Fue a colgar, para ahogar la maldición del otro, pero de pronto se le ocurrió algo. Preguntó con voz untuosa:

– Perdone… Antes de que a usted se le ocurra morirse, deme un último dato. Ese tío, Ángel Martín, ¿estudiaba Historia en general o algo en particular?

– Parece que algo en particular.

– ¿Qué era?

– Según los que entonces trabajaban en la biblioteca, se había tragado todo lo que había sobre el antiguo Egipto.

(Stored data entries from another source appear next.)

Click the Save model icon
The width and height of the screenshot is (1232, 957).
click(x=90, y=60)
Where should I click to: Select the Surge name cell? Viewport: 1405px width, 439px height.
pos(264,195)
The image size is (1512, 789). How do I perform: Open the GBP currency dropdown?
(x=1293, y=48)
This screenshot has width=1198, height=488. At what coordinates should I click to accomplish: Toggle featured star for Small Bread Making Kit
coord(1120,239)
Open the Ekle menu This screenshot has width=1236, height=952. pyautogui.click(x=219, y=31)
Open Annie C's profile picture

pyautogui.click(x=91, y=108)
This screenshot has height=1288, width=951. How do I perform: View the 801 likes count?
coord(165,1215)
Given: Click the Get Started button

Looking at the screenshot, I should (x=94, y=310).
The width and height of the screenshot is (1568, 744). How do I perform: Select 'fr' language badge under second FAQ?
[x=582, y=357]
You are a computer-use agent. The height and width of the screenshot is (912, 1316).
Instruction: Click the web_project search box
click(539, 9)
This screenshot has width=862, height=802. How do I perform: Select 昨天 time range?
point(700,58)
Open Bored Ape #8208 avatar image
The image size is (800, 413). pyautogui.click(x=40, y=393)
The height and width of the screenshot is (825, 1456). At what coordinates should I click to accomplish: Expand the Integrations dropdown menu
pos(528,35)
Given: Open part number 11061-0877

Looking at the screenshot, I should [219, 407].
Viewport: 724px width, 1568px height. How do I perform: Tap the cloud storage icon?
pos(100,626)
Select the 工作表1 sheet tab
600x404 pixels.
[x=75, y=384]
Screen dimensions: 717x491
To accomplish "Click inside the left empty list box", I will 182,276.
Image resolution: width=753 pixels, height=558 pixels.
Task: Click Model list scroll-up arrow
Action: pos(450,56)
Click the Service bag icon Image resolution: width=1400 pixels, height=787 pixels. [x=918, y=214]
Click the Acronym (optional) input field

9 LA CALLE DE LAS CIEN SOMBRAS

Méndez empezaba a moverse rápido de verdad, en contra de su costumbre, y provocando un desconcierto general, porque todo el mundo, y en especial los delincuentes, sabían que siempre llevaba un par de días de retraso. Su dinamismo era tal que los escasos compañeros que le vieron pensaron que todo aquello terminaría en una hernia.

Lo primero que hizo fue asegurarse el flanco. Llamó por teléfono a Horacio, en los archivos de Jefatura.

El viejo Horacio le saludó:

– Ave María Purísima. ¿Aún sigues en pie?

– Supongo que no por mucho tiempo. Me voy a tener que tomar con porrón el ginseng y el gerovital para aguantar lo que me espera. En fin, Horacio, necesito que me revises enseguida las fichas de dos tíos. Uno se llama Ángel Martín, de treinta y cinco años, condenado por desfalco. El otro Conrado Mola, de no sé qué edad, condenado por violación. Dime lo último que tengáis sobre ellos, aunque supongo que lo último que tendréis es que se han enrolado para ir a Afganistán.

– Eso si hay suerte. ¿Te esperas?

– Me espero.

Horacio tardó solamente unos cinco minutos. Le dio los datos a Méndez:

– Si es alguno de éstos, me ahorras un trabajo inmenso, porque estaba buscando a ciegas con los datos que me diste la primera vez. A ver… Conrado Mola se escapó tranquilamente aprovechando un permiso. La leche, oye. Lo último que tenemos es que la Interpol lo busca en Francia.